• ASSIGNED TASK:
In the entries below, the line with "Ytterligare information [tab] (201, 555)" marks the start. Return it and every following line exactly, ending with the last.

• RECORDS FOR THE EXERCISE:
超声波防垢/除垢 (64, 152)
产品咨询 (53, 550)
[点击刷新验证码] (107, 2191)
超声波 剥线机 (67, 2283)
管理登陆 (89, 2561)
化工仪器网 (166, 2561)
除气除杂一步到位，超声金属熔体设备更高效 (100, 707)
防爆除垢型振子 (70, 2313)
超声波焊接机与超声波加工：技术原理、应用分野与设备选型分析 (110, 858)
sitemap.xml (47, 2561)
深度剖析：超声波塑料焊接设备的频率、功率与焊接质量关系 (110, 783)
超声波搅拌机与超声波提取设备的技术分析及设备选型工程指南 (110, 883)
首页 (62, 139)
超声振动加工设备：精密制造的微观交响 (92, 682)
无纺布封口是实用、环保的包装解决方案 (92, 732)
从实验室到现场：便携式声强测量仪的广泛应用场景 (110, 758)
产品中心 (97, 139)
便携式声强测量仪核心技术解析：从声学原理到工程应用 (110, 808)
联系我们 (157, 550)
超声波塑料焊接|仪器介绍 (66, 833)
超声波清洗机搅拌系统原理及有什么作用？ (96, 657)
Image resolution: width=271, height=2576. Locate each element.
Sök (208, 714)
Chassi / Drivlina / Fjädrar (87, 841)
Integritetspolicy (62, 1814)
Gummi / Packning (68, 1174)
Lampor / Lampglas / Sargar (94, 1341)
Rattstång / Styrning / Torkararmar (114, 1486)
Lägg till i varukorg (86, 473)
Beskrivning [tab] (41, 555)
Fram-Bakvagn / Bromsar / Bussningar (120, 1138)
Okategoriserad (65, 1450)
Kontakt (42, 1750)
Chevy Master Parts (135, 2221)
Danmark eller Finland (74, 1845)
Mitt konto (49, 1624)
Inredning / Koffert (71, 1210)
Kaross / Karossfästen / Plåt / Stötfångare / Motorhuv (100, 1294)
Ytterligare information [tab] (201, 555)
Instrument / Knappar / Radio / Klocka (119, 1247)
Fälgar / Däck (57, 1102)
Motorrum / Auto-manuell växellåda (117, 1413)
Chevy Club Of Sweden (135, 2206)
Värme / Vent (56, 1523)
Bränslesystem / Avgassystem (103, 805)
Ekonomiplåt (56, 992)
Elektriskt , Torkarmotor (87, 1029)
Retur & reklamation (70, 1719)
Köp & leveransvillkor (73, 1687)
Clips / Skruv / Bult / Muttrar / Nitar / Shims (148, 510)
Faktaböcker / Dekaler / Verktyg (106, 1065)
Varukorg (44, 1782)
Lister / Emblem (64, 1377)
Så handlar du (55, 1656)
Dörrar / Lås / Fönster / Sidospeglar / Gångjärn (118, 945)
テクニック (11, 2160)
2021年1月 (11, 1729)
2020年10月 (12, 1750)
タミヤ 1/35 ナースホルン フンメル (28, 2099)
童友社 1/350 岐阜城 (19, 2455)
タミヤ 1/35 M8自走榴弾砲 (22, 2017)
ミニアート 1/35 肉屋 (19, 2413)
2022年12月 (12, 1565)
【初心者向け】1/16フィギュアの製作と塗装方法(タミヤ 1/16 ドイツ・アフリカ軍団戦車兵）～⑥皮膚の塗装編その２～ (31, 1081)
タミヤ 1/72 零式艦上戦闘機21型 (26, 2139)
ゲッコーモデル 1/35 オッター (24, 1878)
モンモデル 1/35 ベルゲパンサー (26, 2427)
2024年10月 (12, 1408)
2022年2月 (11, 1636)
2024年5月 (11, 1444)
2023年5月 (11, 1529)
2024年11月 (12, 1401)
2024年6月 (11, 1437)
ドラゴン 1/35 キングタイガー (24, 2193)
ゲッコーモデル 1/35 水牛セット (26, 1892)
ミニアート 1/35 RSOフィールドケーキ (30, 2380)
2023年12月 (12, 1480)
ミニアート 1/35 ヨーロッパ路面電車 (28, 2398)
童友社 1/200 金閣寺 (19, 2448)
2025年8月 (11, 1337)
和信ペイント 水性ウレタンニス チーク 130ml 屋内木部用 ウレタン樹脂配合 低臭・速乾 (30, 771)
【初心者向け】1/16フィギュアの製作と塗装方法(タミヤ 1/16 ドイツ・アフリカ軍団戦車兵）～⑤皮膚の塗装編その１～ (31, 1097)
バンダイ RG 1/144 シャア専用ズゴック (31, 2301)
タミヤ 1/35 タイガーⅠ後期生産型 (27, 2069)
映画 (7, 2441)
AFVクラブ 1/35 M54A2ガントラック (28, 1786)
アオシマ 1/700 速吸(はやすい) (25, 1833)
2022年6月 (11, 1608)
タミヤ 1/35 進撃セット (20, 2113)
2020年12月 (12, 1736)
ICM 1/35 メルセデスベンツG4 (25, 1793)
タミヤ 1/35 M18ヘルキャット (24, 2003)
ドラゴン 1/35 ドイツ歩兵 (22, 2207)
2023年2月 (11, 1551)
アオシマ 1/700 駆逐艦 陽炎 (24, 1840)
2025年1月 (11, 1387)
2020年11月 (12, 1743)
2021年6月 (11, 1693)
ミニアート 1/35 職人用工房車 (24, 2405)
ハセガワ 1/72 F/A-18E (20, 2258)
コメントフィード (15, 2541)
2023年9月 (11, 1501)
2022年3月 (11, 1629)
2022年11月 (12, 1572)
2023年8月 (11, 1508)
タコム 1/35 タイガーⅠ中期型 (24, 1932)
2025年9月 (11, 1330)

• THE ANSWER:
Ytterligare information [tab] (201, 555)
Instrument / Knappar / Radio / Klocka (119, 1247)
Fälgar / Däck (57, 1102)
Motorrum / Auto-manuell växellåda (117, 1413)
Chevy Club Of Sweden (135, 2206)
Värme / Vent (56, 1523)
Bränslesystem / Avgassystem (103, 805)
Ekonomiplåt (56, 992)
Elektriskt , Torkarmotor (87, 1029)
Retur & reklamation (70, 1719)
Köp & leveransvillkor (73, 1687)
Clips / Skruv / Bult / Muttrar / Nitar / Shims (148, 510)
Faktaböcker / Dekaler / Verktyg (106, 1065)
Varukorg (44, 1782)
Lister / Emblem (64, 1377)
Så handlar du (55, 1656)
Dörrar / Lås / Fönster / Sidospeglar / Gångjärn (118, 945)
テクニック (11, 2160)
2021年1月 (11, 1729)
2020年10月 (12, 1750)
タミヤ 1/35 ナースホルン フンメル (28, 2099)
童友社 1/350 岐阜城 (19, 2455)
タミヤ 1/35 M8自走榴弾砲 (22, 2017)
ミニアート 1/35 肉屋 (19, 2413)
2022年12月 (12, 1565)
【初心者向け】1/16フィギュアの製作と塗装方法(タミヤ 1/16 ドイツ・アフリカ軍団戦車兵）～⑥皮膚の塗装編その２～ (31, 1081)
タミヤ 1/72 零式艦上戦闘機21型 (26, 2139)
ゲッコーモデル 1/35 オッター (24, 1878)
モンモデル 1/35 ベルゲパンサー (26, 2427)
2024年10月 (12, 1408)
2022年2月 (11, 1636)
2024年5月 (11, 1444)
2023年5月 (11, 1529)
2024年11月 (12, 1401)
2024年6月 (11, 1437)
ドラゴン 1/35 キングタイガー (24, 2193)
ゲッコーモデル 1/35 水牛セット (26, 1892)
ミニアート 1/35 RSOフィールドケーキ (30, 2380)
2023年12月 (12, 1480)
ミニアート 1/35 ヨーロッパ路面電車 (28, 2398)
童友社 1/200 金閣寺 (19, 2448)
2025年8月 (11, 1337)
和信ペイント 水性ウレタンニス チーク 130ml 屋内木部用 ウレタン樹脂配合 低臭・速乾 (30, 771)
【初心者向け】1/16フィギュアの製作と塗装方法(タミヤ 1/16 ドイツ・アフリカ軍団戦車兵）～⑤皮膚の塗装編その１～ (31, 1097)
バンダイ RG 1/144 シャア専用ズゴック (31, 2301)
タミヤ 1/35 タイガーⅠ後期生産型 (27, 2069)
映画 (7, 2441)
AFVクラブ 1/35 M54A2ガントラック (28, 1786)
アオシマ 1/700 速吸(はやすい) (25, 1833)
2022年6月 (11, 1608)
タミヤ 1/35 進撃セット (20, 2113)
2020年12月 (12, 1736)
ICM 1/35 メルセデスベンツG4 (25, 1793)
タミヤ 1/35 M18ヘルキャット (24, 2003)
ドラゴン 1/35 ドイツ歩兵 (22, 2207)
2023年2月 (11, 1551)
アオシマ 1/700 駆逐艦 陽炎 (24, 1840)
2025年1月 (11, 1387)
2020年11月 (12, 1743)
2021年6月 (11, 1693)
ミニアート 1/35 職人用工房車 (24, 2405)
ハセガワ 1/72 F/A-18E (20, 2258)
コメントフィード (15, 2541)
2023年9月 (11, 1501)
2022年3月 (11, 1629)
2022年11月 (12, 1572)
2023年8月 (11, 1508)
タコム 1/35 タイガーⅠ中期型 (24, 1932)
2025年9月 (11, 1330)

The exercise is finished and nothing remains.